Sua tarefa - Traduza para o inglês esta frase da portaria sobre hepatite autoimune: "Aprova o PROTOCOLO CLÍNICO E DIRETRIZES TERAPÊUTICAS HEPATITE AUTOIMUNE."

Portaria SCTIE nº 70 de 01/11/2006
Norma Federal - Publicado no DO em 06 nov 2006
Aprova o PROTOCOLO CLÍNICO E DIRETRIZES TERAPÊUTICAS HEPATITE AUTOIMUNE.
O Secretário de Ciência, Tecnologia e Insumos Estratégicos, no uso de suas atribuições legais,
Considerando a necessidade de estabelecer o Protocolo Clínico e Diretrizes Terapêuticas para o tratamento da Hepatite Autoimune, que contenha critérios de diagnóstico e tratamento, racionalize a dispensação dos medicamentos preconizados para o tratamento da doença, regulamente suas indicações e seus esquemas terapêuticos e estabeleça mecanismos de acompanhamento de uso e de avaliação de resultados, garantindo assim a prescrição segura e eficaz;
Considerando a Consulta Pública GM/MS nº 14, de 04 de novembro de 2004, a que foi submetido o Protocolo Clínico e Diretrizes TerapêuticasHepatite Autoimune, que promoveu ampla discussão e possibilitou a participação efetiva da comunidade técnico científica, sociedades médicas, profissionais de saúde e gestores do Sistema Único de Saúde na sua formulação, resolve:
Art. 1º Aprovar o PROTOCOLO CLÍNICO E DIRETRIZES TERAPÊUTICASHEPATITE AUTOIMUNE, na forma do Anexo desta Portaria.

[Registros extraídos de um conjunto de dados]

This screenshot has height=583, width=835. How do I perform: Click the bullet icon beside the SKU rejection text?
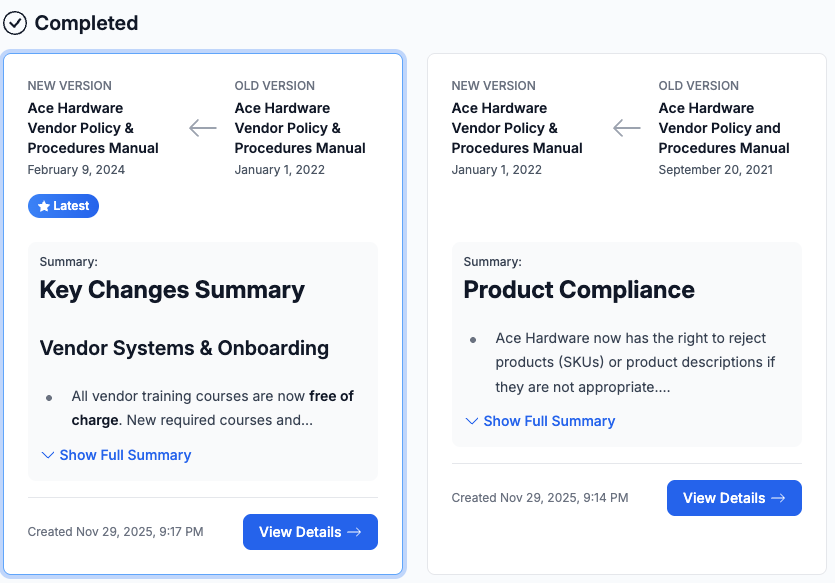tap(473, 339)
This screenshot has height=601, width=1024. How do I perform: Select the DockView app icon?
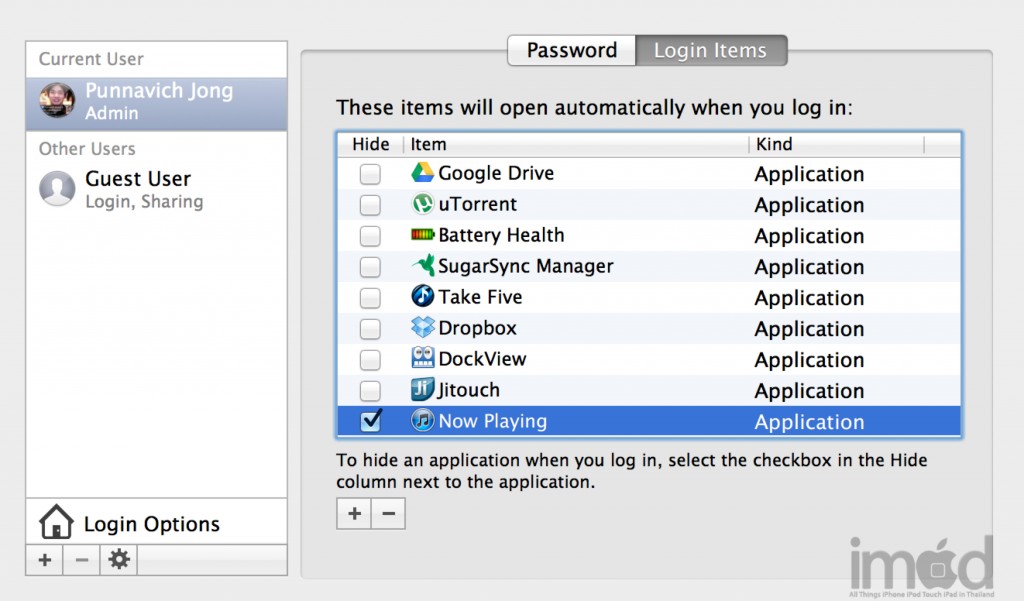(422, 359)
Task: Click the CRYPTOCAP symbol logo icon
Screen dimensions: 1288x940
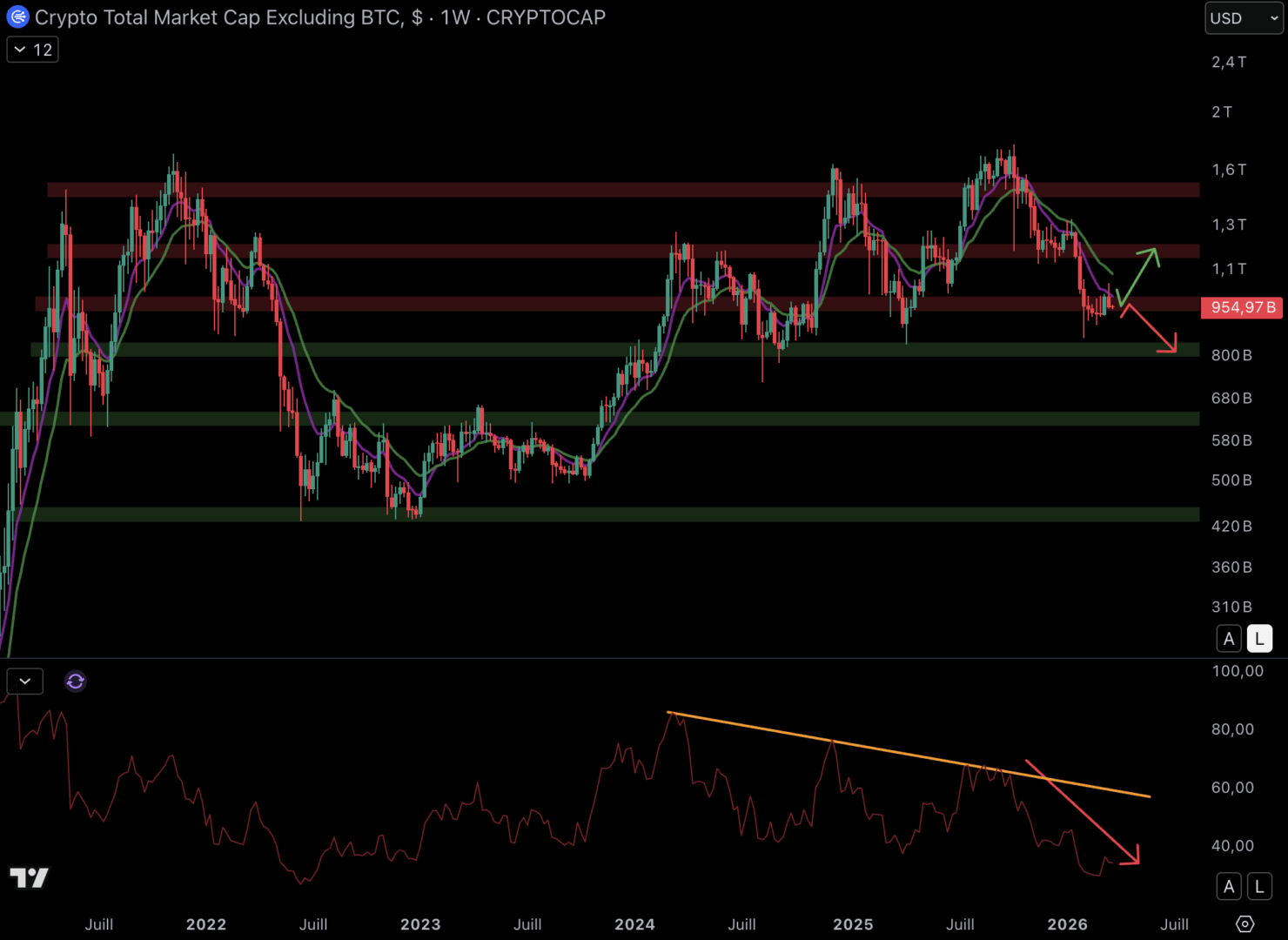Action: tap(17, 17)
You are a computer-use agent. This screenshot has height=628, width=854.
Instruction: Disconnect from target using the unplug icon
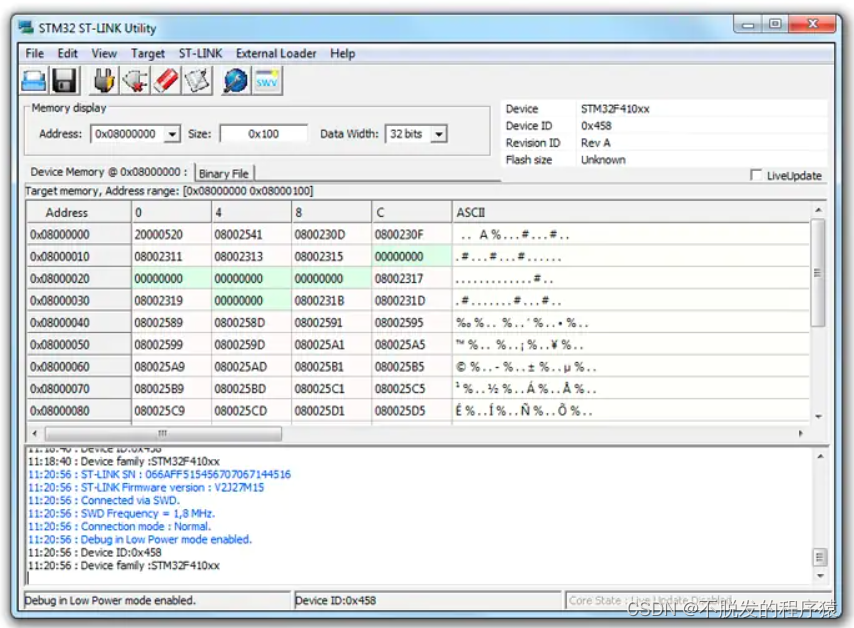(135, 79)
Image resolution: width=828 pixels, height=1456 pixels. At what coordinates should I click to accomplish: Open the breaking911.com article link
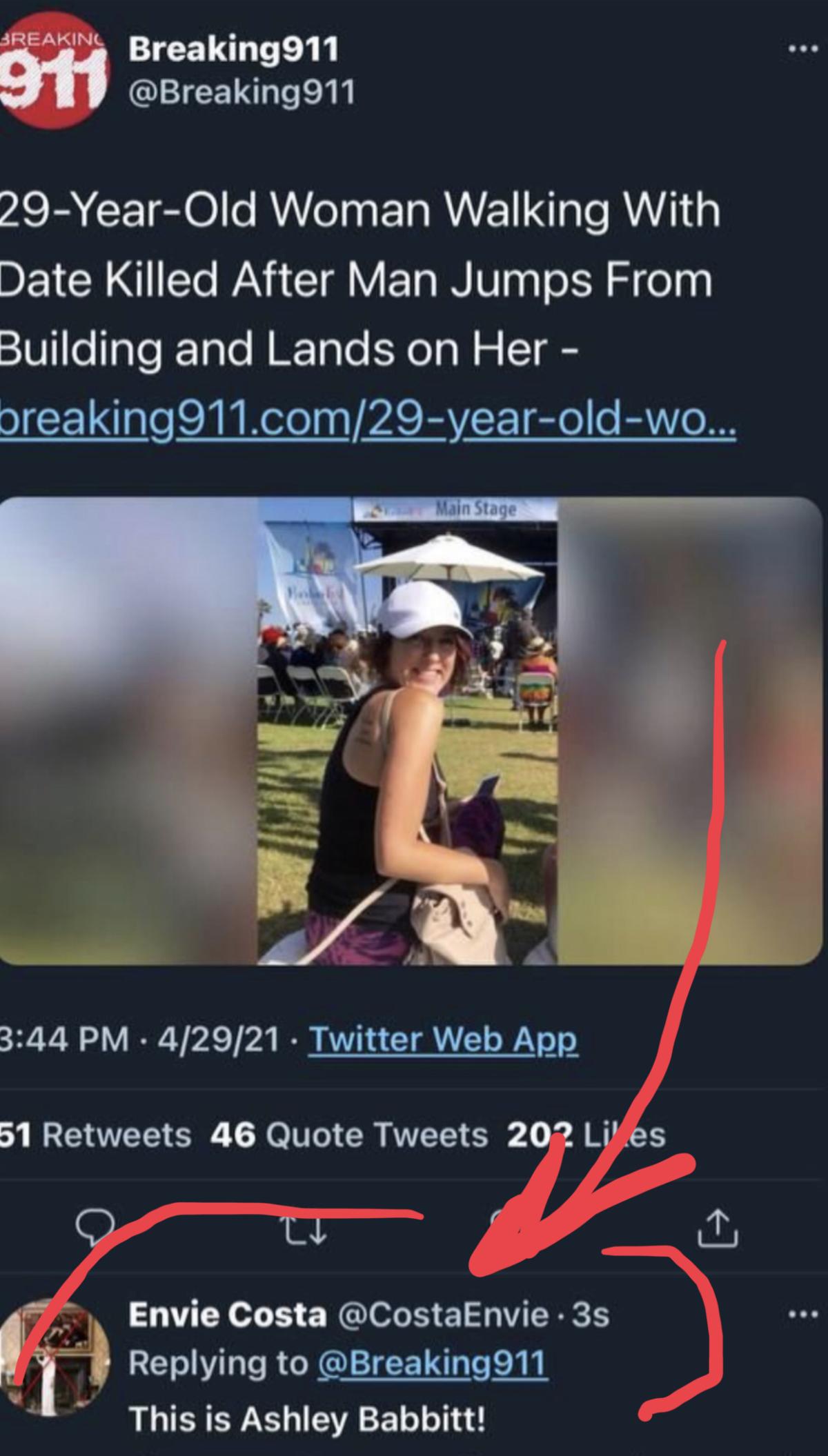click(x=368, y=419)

--

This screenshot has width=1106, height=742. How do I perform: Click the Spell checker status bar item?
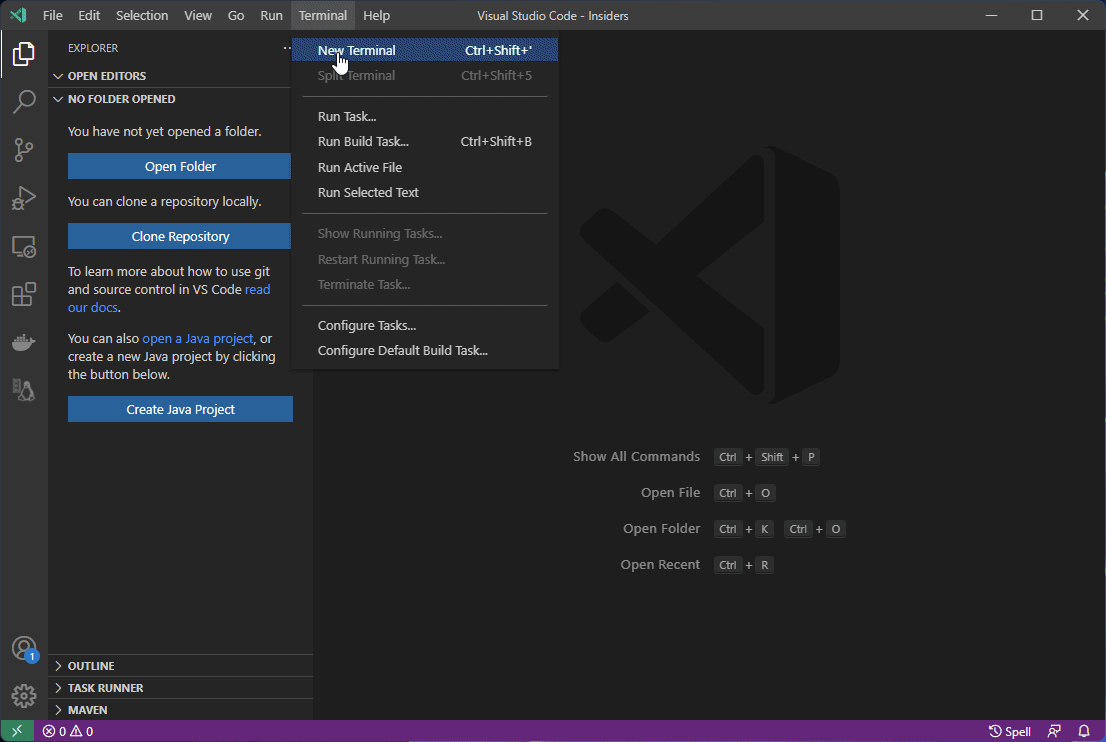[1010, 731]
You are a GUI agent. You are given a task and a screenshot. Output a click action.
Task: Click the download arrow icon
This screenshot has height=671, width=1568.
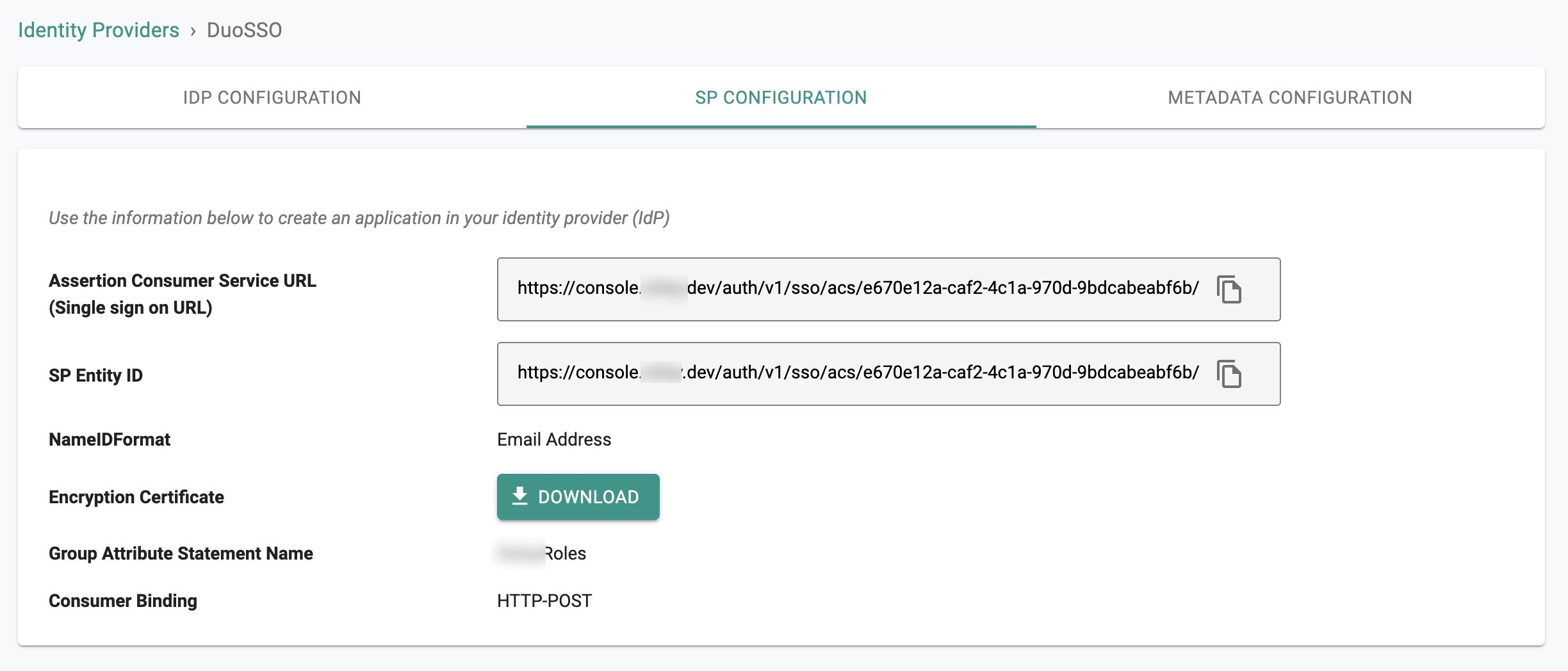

--

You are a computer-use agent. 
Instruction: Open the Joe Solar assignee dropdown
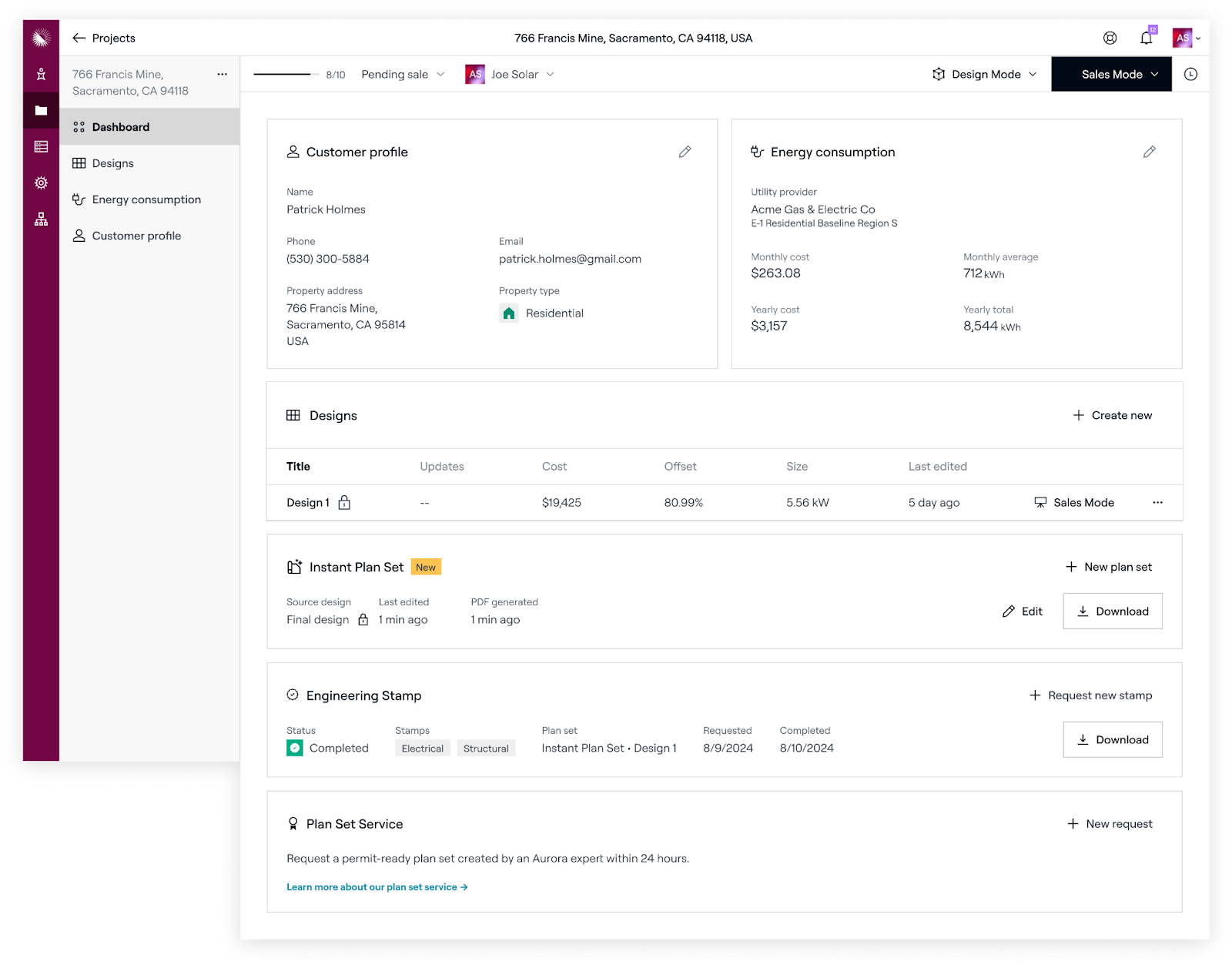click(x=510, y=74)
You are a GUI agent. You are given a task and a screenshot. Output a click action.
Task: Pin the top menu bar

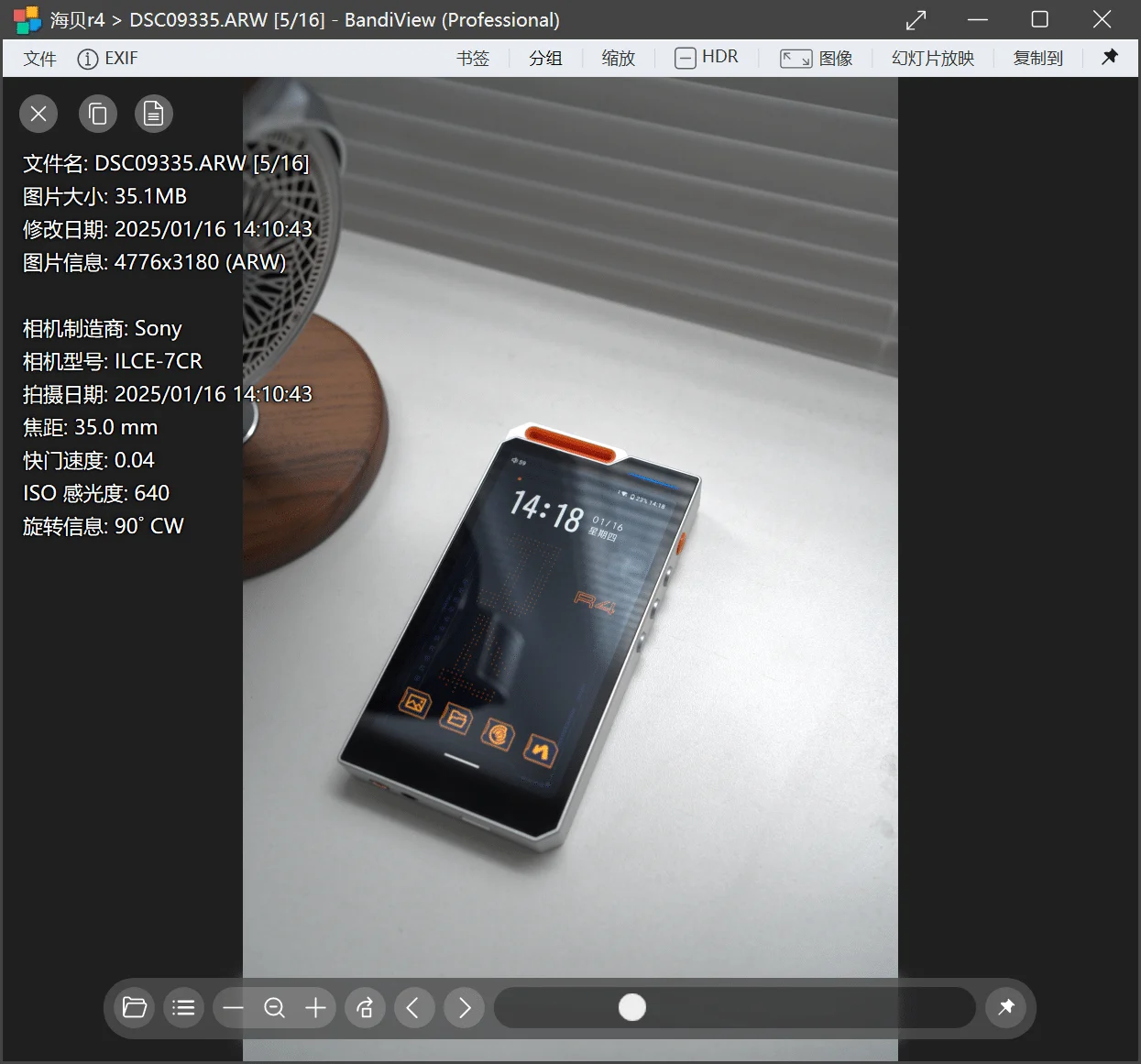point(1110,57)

Resultado abaixo - Approves the CLINICAL PROTOCOL AND THERAPEUTIC GUIDELINES AUTOIMMUNE HEPATITIS.